C'est à partir de la conscience qu'il prend de lui-même, dans le huis-clos d'une solitude, qui le sépare des autres et du monde, que Tchen appréhende le sens de l'existence. C'est alors qu'à l'individu, qui cherche en lui, sa vérité, l'être qu'il croyait être lui “ glisse entre les doigts ” ; Sa vie, réduite au simple fait d'exister, lui apparaît privée de sens, fait du hasard de naître, révélation de la contingence.

S'agit-il d'une expérience faussée par la solitude, provoquée par un isolement, un désintérêt, une lassitude momentanés, provisoires ? - N'est-ce pas au contraire une expérience privilégiée ? - S'il estvrai qu' “ on meurt toujours seul ”, la solitude n'est-elle pas la voie d'accès à la vérité de notre condition humaine ? - N'est-ce pas la mort, son imminence inscrite au cœur de la vie, qui met en cause l'insouciance de nos désirs, la certitude de nos sentiments, la valeur de nos projets, la vérité de nos actes ?

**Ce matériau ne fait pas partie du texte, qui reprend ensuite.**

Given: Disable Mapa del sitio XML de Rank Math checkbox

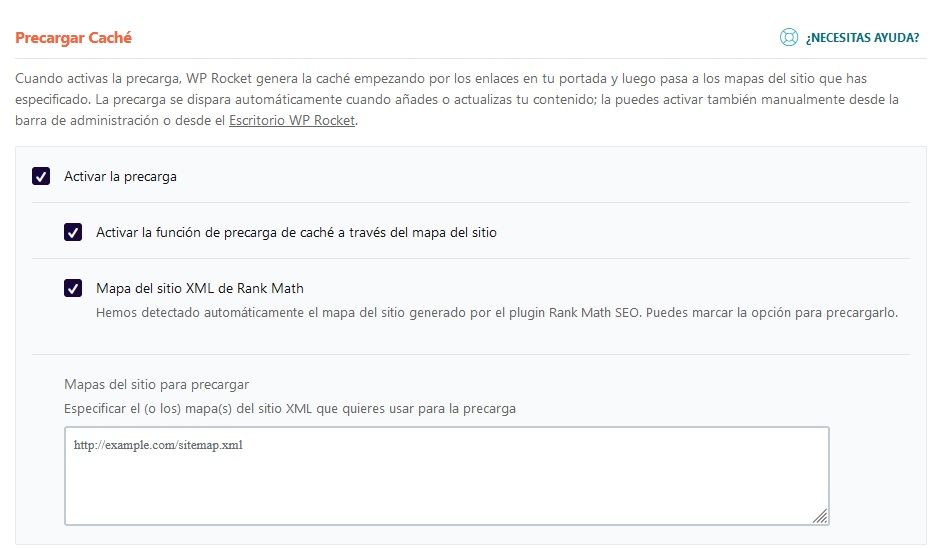Looking at the screenshot, I should [73, 288].
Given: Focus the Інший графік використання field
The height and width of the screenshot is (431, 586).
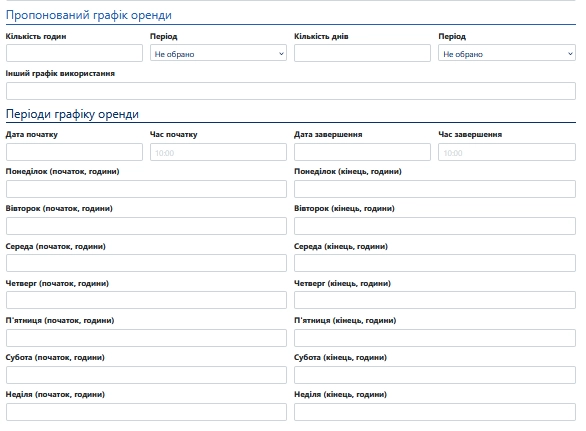Looking at the screenshot, I should tap(291, 91).
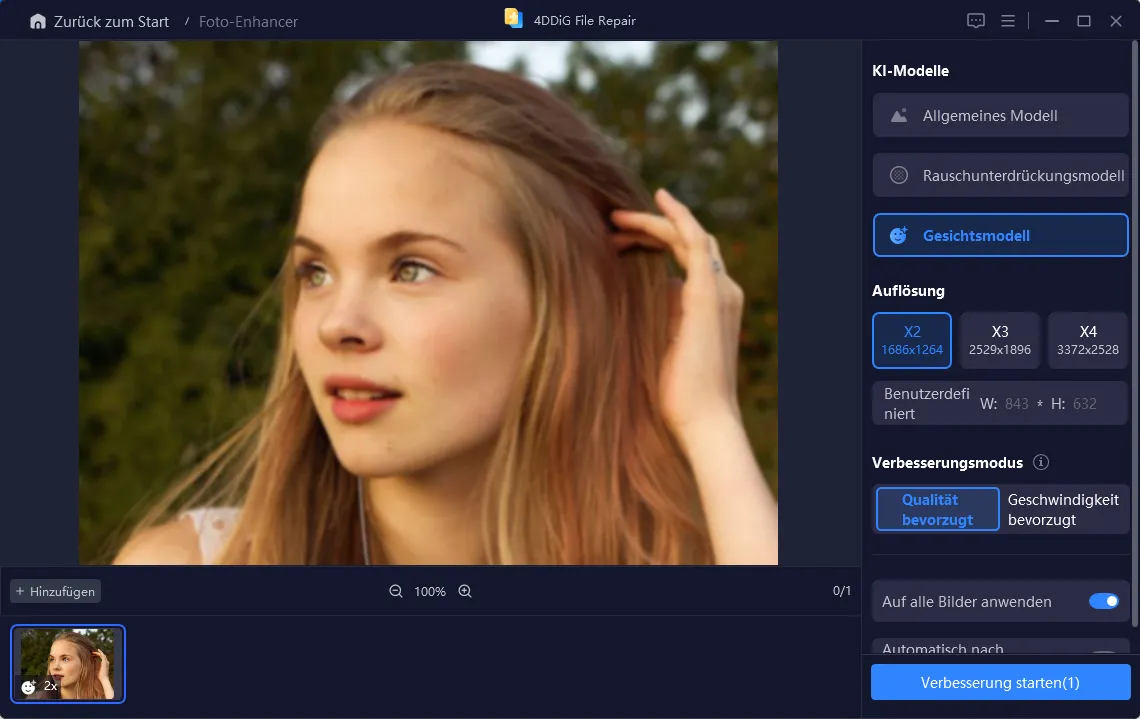Select X4 resolution 3372x2528
The image size is (1140, 719).
tap(1087, 340)
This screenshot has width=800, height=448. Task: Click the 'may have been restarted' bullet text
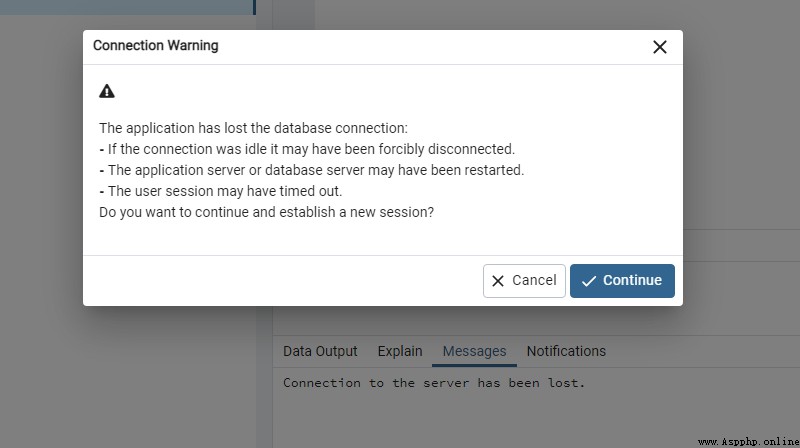[x=312, y=170]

A la fin du compte, celui qui s'interroge sur le sens de la vie humaine à partir de la réflexion sur lui-même, ne doit-il pas reconnaître que la mort est la seule vérité de la condition humaine ? “ La Mort n’est-elle pas notre Destin ” ?

 

Mais, s'il en est ainsi, si la vie, loin d'être notre séjour, est une terre d'exil où l'homme est “jeté“ par hasard, que faire ? - Quelle éthique est encore possible ?

- la protestation contre la Condition Humaine, la révolte de l'homme contre son Destin.

Seule l'action, - l'engagement historique - permet d'échapper au malheur de la conscience, à l'absurdité du monde, au non-sens de l'existence.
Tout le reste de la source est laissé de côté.